On Thursday, Cox and Hiatt helped kick off a new three-year statewide campaign called “Live On” to prevent suicide by promoting education, providing resources and changing the social norms around suicide and mental health. The Utah Legislature put up $1 million and required an equal match in private funds to launch the program, which includes the new website liveonutah.org.
“The core of this campaign is to embody hope during someone’s darkest time in their life by addressing stigma and equipping and empowering individuals, families, friends and others to address mental health and to support one another,” Cox said.
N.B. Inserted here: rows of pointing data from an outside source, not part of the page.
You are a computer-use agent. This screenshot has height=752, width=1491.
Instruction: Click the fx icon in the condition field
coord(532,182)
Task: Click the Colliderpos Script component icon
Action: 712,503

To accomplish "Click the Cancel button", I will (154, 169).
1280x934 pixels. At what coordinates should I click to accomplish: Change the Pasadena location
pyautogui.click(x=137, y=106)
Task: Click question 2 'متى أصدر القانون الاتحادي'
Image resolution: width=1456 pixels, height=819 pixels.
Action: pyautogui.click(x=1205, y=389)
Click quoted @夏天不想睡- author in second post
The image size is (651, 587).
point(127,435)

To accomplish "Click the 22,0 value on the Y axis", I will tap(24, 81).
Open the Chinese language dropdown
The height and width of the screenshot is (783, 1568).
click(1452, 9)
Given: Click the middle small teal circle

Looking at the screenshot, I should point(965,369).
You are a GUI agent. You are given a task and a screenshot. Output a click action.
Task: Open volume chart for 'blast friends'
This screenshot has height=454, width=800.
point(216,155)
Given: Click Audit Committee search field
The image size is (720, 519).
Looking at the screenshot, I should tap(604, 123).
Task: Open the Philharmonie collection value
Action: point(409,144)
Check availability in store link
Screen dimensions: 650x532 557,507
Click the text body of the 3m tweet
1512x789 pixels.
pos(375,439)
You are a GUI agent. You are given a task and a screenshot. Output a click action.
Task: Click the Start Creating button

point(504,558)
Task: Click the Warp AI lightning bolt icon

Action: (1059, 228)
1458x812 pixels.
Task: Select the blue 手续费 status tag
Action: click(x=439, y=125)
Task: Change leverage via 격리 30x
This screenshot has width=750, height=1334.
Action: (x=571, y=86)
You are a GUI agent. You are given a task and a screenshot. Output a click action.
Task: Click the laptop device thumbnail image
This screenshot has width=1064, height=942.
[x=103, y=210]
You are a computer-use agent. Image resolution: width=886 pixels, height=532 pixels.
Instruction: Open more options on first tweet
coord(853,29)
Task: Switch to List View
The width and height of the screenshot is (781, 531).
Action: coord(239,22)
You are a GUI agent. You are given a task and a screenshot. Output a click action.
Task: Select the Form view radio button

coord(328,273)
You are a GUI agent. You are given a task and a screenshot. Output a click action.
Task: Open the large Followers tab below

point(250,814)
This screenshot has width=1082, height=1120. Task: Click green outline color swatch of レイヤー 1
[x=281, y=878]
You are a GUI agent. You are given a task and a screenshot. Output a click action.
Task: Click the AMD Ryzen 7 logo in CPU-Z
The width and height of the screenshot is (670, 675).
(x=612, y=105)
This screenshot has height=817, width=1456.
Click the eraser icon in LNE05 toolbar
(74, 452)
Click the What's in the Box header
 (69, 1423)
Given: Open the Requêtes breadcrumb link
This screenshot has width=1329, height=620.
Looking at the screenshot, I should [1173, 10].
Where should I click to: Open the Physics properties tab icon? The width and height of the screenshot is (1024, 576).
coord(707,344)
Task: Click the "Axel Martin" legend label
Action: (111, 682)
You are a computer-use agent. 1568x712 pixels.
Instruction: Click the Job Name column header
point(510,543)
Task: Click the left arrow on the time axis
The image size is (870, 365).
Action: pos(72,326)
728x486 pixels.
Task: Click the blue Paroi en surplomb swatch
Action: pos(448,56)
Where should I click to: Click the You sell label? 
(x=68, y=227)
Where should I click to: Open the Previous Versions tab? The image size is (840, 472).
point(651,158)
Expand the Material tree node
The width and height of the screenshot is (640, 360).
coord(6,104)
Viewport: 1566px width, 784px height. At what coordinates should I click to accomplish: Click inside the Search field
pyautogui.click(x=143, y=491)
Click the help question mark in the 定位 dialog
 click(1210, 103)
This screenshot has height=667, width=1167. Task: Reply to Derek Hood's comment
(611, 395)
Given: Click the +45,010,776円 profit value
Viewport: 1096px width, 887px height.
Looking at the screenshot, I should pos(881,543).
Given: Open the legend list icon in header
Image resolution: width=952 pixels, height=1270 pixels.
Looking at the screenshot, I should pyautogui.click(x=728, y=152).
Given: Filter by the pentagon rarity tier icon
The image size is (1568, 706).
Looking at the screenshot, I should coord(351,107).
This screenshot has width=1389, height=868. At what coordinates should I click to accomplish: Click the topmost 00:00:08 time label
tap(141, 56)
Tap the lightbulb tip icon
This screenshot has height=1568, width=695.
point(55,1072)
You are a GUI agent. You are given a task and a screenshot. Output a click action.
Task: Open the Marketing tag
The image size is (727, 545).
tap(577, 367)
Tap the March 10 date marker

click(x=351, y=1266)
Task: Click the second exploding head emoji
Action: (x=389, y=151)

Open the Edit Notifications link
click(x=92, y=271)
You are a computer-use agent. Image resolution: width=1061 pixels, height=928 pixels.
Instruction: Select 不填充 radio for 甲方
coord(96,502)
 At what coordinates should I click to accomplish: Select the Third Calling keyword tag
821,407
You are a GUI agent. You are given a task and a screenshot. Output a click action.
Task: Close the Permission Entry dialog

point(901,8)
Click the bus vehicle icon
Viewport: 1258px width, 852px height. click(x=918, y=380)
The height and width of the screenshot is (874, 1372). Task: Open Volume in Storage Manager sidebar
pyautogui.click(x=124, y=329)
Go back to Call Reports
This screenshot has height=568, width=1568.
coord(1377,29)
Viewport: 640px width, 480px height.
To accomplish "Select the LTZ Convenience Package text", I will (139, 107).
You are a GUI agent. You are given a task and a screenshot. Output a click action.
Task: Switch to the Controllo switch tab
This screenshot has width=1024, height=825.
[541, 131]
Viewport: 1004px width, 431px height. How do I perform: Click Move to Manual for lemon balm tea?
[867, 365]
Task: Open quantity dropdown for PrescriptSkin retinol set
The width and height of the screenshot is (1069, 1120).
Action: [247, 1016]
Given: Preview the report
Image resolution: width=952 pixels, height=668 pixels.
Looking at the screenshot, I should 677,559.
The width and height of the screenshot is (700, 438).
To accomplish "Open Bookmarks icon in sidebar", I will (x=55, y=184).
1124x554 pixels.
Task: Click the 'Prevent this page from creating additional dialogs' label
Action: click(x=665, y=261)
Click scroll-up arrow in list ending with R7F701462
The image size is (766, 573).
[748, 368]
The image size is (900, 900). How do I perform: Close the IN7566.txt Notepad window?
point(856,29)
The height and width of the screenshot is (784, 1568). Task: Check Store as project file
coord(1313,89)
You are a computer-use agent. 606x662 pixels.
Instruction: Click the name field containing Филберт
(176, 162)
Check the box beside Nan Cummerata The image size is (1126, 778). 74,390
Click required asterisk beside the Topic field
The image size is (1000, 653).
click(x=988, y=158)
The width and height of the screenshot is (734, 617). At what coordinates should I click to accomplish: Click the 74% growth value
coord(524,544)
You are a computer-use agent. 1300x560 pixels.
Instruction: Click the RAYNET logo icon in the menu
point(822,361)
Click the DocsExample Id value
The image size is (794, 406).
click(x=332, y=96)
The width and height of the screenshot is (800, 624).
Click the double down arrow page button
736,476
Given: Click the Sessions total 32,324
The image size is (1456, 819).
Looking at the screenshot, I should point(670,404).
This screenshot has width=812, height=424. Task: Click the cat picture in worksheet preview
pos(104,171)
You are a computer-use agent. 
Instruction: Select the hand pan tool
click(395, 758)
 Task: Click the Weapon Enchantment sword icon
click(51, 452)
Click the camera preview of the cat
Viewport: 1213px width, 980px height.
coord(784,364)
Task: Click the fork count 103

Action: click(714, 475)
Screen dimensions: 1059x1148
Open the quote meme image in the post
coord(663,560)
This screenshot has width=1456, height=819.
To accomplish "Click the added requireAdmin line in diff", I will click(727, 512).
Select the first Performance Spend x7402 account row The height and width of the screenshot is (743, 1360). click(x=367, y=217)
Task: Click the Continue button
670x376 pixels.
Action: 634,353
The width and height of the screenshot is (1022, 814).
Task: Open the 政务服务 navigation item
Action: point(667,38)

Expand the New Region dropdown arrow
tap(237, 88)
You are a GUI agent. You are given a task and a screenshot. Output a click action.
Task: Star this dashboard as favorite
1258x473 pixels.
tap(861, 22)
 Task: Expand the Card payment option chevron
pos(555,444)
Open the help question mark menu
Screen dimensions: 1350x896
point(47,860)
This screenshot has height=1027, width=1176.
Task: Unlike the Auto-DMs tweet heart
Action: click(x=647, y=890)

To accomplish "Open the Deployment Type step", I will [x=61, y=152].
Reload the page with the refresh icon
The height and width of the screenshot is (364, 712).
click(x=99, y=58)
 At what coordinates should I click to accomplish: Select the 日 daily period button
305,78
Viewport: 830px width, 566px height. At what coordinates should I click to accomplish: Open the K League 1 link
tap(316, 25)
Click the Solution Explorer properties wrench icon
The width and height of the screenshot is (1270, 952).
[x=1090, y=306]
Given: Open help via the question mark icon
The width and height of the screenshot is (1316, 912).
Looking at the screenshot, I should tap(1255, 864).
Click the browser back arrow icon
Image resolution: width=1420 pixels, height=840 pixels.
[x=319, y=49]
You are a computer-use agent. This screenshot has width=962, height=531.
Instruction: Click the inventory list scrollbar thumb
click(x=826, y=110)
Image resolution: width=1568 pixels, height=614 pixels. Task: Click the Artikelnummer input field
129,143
Rep. Steve Eliason, R-Sandy, said the private money came in “short order,” and though the campaign was in the works before the coronavirus pandemic, the timing couldn’t be better as people will continue to cope with its psychological effects after it subsides.
Like people across the country, Utahns are struggling with isolation, job loss and health concerns. Many people have felt depression and anxiety for first time, while some are experiencing those feelings again or more intensely because of the health crisis.
“This pandemic and what’s done to us over the past couple months has certainly exacerbated the mental health issues we already face as a state and as a society,” Cox said.
Utah lost eight times as many people to suicide in the past 12 months than to COVID-19 to date, said Eliason, co-chairman of the suicide prevention task force. In the past five years, 3,200 Utahns have taken their own lives. Suicide is the leading cause of death for residents ages 10 to 24.
“Both are critical health issues that the state of Utah is addressing head on,” he said.
Hiatt, who battled drug and alcohol addiction, said she will celebrate seven years clean and sober next month.
“I live on so that my own children, who also have had experienced mental health conditions, can see hope is available, that recovery is possible, because that’s the lie. The lie is dead. We do recover,” said Hiatt, Utah area director of the American Foundation for Suicide Prevention.
“Now more than ever,” she said, “we need to accelerate our momentum and move forward with hope and encourage to people to seek help and reach out.”